Factoring is a key skill in solving polynomial equations, especially cubic ones. Factoring involves breaking down a complex expression into simpler terms, or 'factors,' that multiply together to give the original expression. In the context of the exercise, the equation is given as \[ x^3 + 64 = 0 \], and it needs to be factored to solve for x. Notice that 64 is a perfect cube \( 4^3 \). Therefore, the equation fits the sum of cubes formula, which can help us factor it into simpler binomial and trinomial expressions. Here, the factored form is: \[ (x + 4)(x^2 - 4x + 16) = 0 \]. Once factored, setting each factor to zero allows us to solve for x one by one.

The sum of cubes formula is a special factoring formula used to factor expressions that are the sum of two perfect cubes. The formula is: \[ x^3 + a^3 = (x + a)(x^2 - ax + a^2) \]. In our exercise, the equation \( x^3 + 64 = 0 \) fits this format because \( 64 \) is \( 4^3 \). Using the sum of cubes formula, the factorization becomes: \[ x^3 + 64 = (x + 4)(x^2 - 4x + 16) \]. This simplifies the cubic equation into a product of a linear factor and a quadratic factor, making it easier to solve for x by setting each factor equal to zero.
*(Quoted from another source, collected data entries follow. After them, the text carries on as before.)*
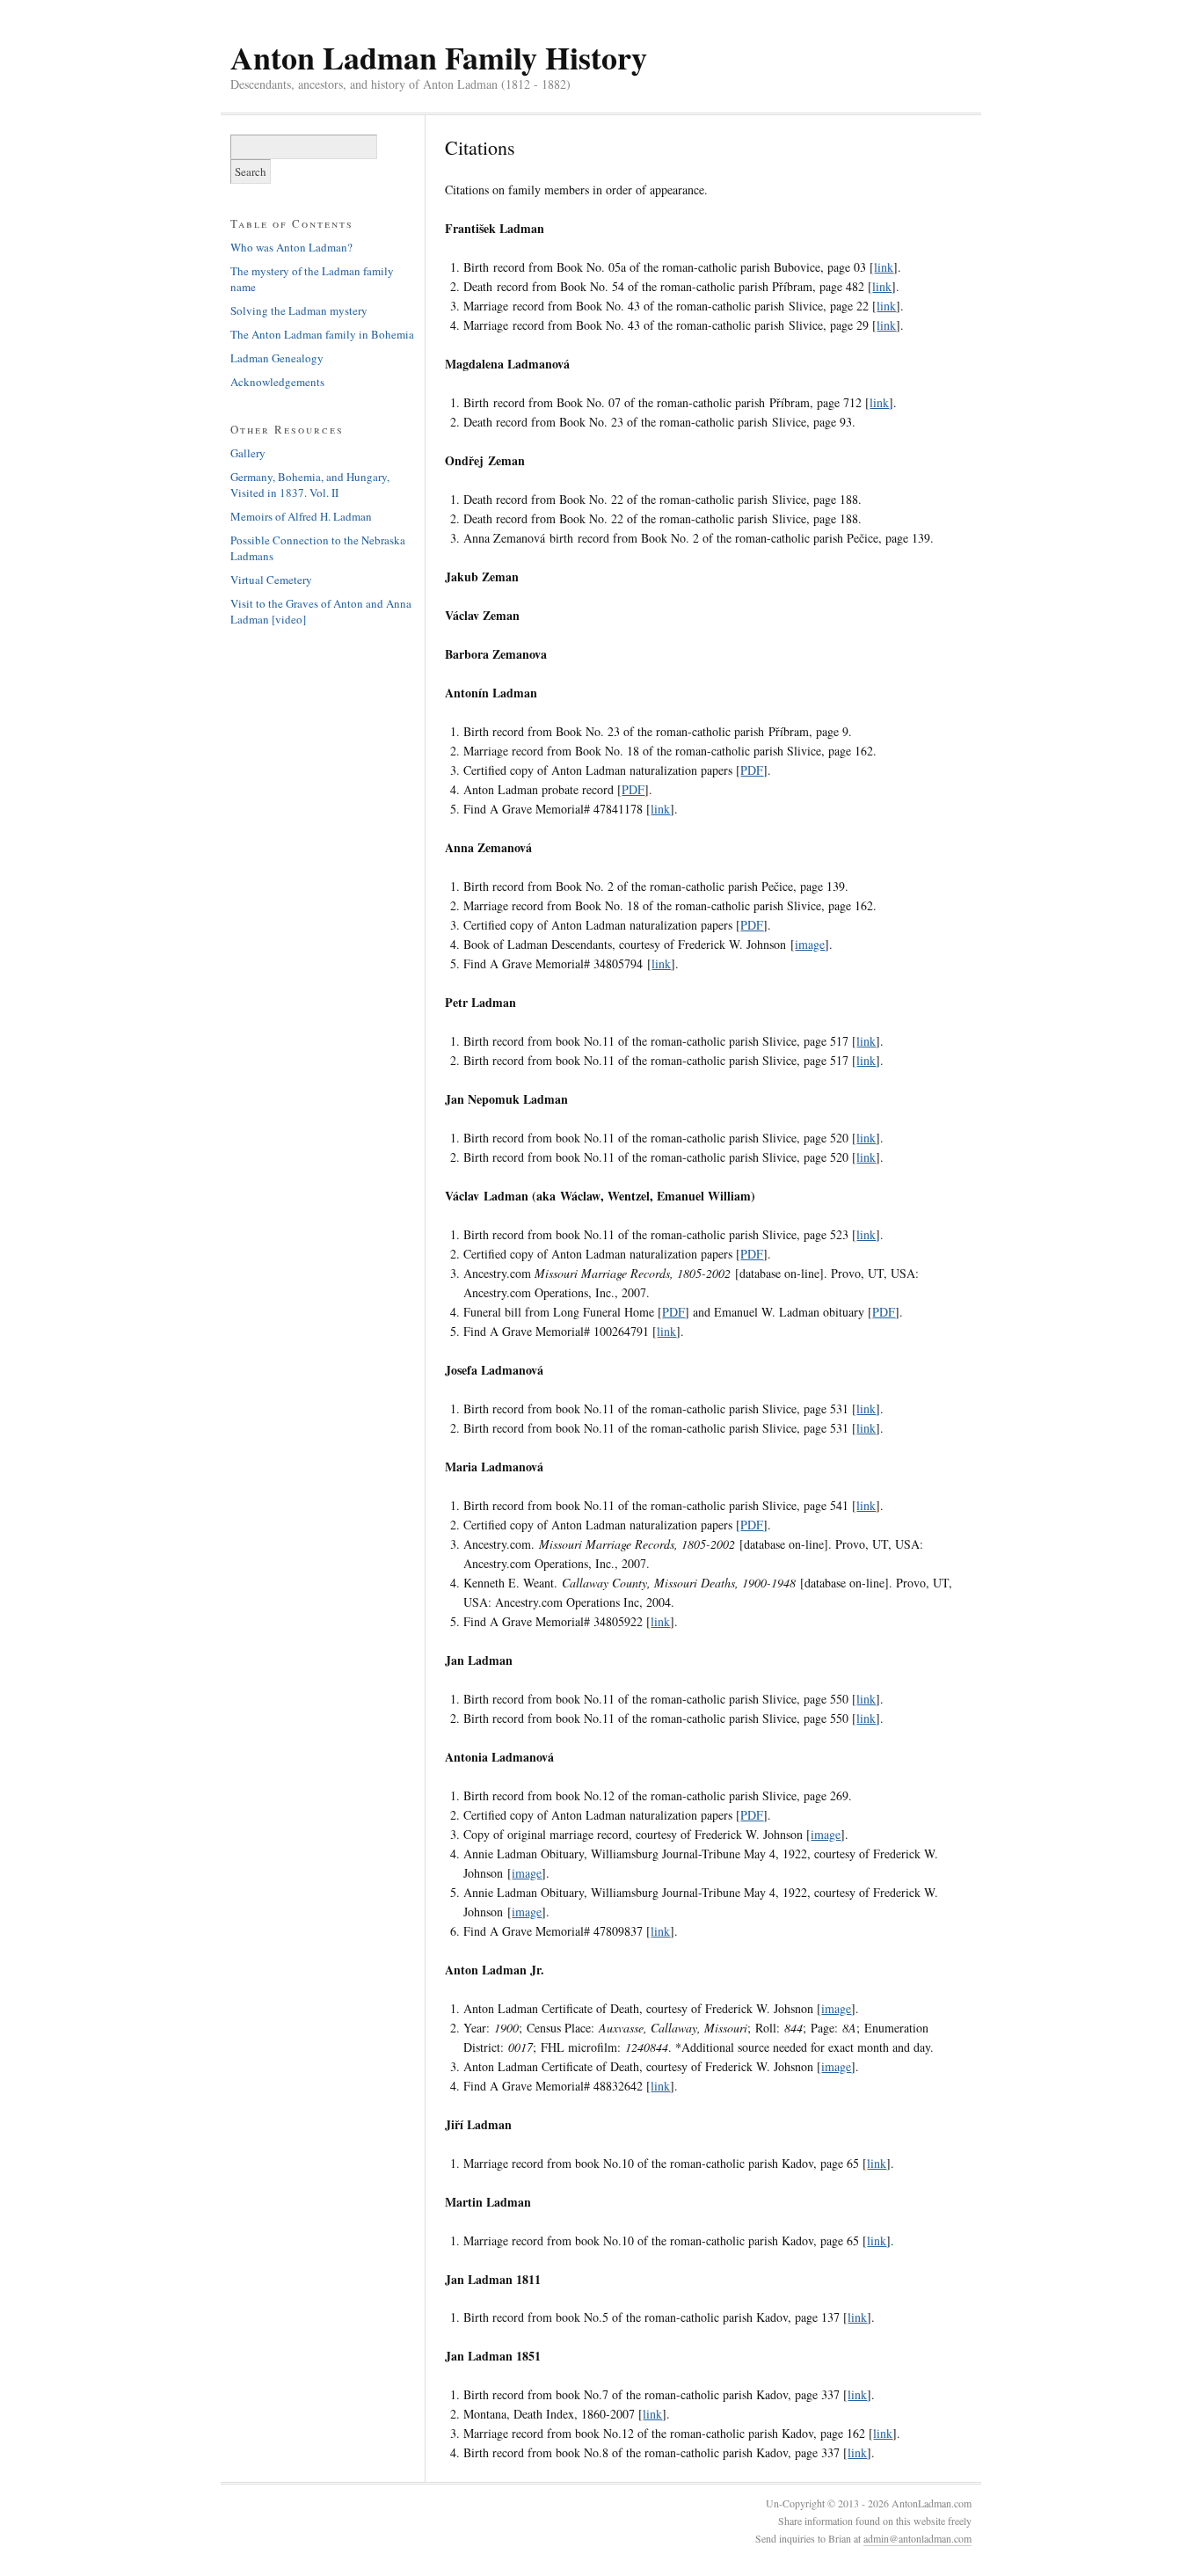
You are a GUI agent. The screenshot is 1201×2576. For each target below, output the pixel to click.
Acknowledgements (277, 382)
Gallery (248, 453)
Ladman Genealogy (277, 358)
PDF (751, 770)
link (883, 267)
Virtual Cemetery (271, 579)
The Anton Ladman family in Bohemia (322, 334)
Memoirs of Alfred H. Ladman (301, 516)
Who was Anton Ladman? (291, 247)
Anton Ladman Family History (438, 57)
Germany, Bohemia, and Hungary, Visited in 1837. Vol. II (309, 484)
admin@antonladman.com (917, 2538)
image (810, 944)
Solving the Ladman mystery (299, 310)
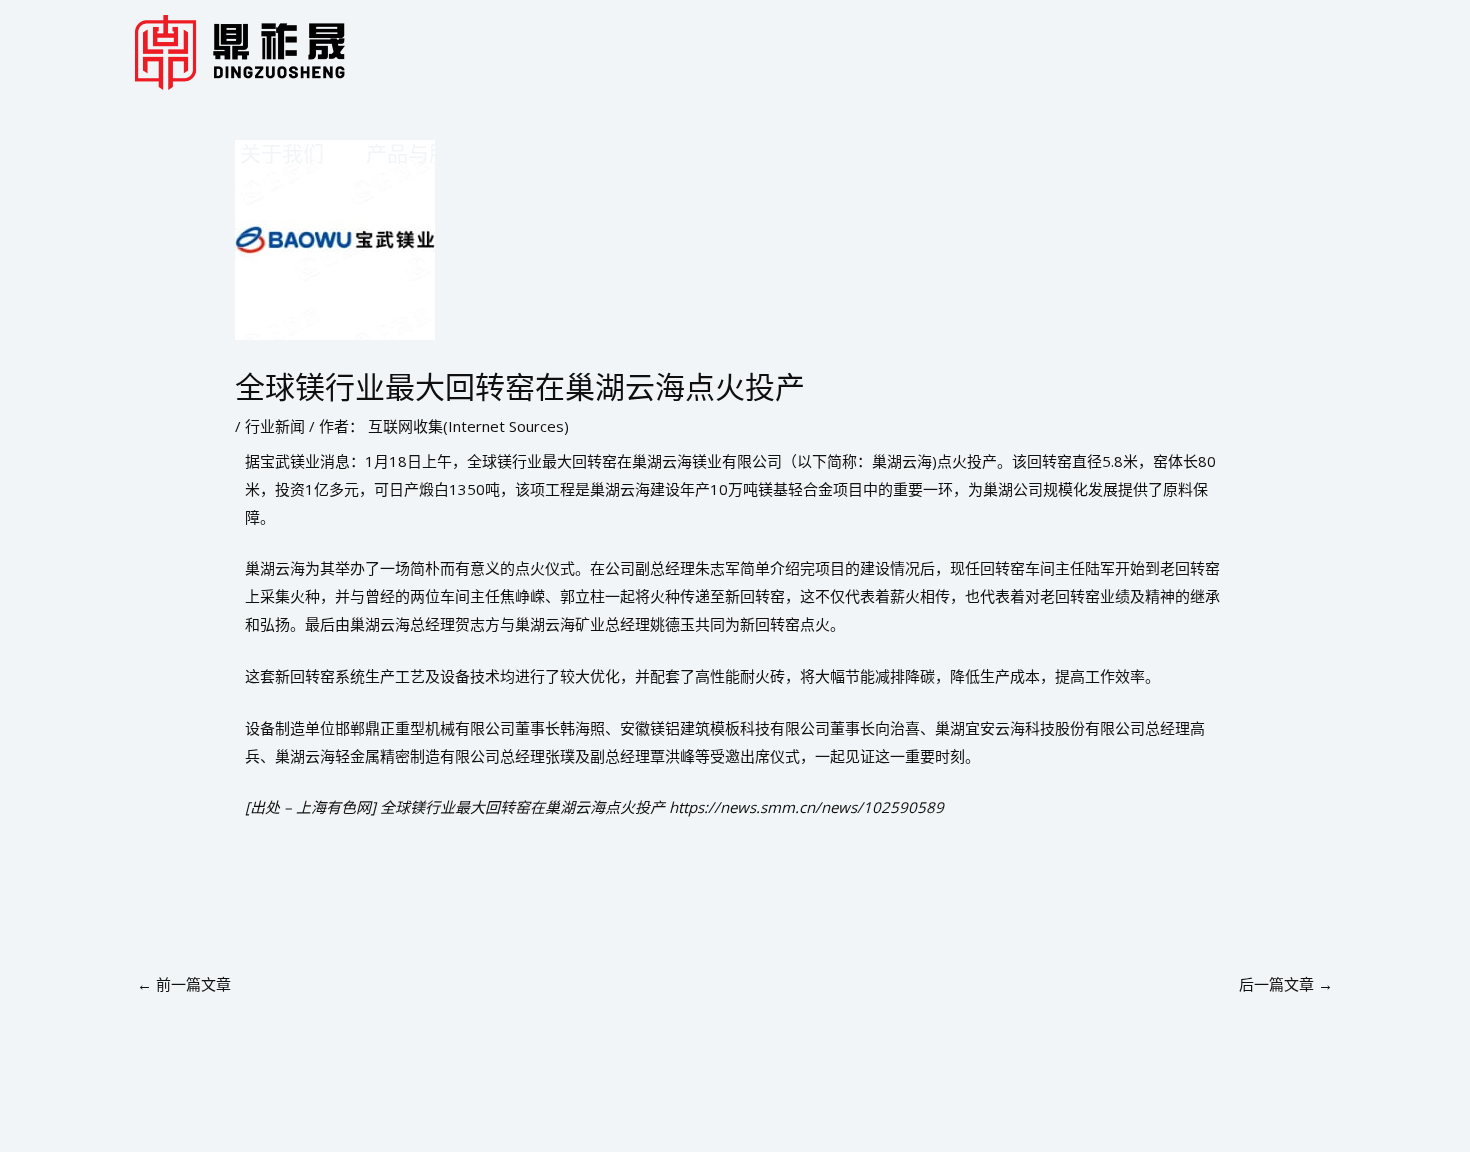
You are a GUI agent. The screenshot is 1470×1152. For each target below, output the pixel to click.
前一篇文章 (184, 984)
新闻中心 (578, 153)
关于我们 (282, 153)
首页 (177, 153)
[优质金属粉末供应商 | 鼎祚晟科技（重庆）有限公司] (240, 51)
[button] (482, 153)
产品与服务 (418, 153)
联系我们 (704, 153)
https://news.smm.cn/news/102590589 (806, 807)
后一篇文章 (1286, 984)
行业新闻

After factoring the cubic equation using the sum of cubes formula, we end up with a quadratic equation: \( x^2 - 4x + 16 = 0 \). To solve this quadratic equation, we use the quadratic formula: \[ x = \frac{-b \pm \sqrt{b^2 - 4ac}}{2a} \]. In our exercise, \( a = 1 \), \( b = -4 \), and \( c = 16 \). Plugging these values into the formula, we get:\[ x = \frac{-(-4) \pm \sqrt{(-4)^2 - 4(1)(16)}}{2(1)} = \frac{4 \pm \sqrt{16 - 64}}{2} = \frac{4 \pm \sqrt{-48}}{2} \]. This gives us the solutions for the quadratic equation, involving complex numbers due to the negative discriminant.

Complex solutions arise when the discriminant (\( b^2 - 4ac \)) of a quadratic equation is negative. In our exercise, we found \( b^2 - 4ac = -48 \), which is a negative number. This means the quadratic equation has two complex solutions. To find these solutions, we need to handle the square root of a negative number using the imaginary unit \( i \), where \( i = \sqrt{-1} \). The quadratic formula simplifies to:\[ x = \frac{4 \pm \sqrt{-48}}{2} = \frac{4 \pm 4i\sqrt{3}}{2} = 2 \pm 2i\sqrt{3} \]. These are the complex solutions to our quadratic equation. Complex solutions usually come in conjugate pairs, making them essential when dealing with polynomials and quadratic equations.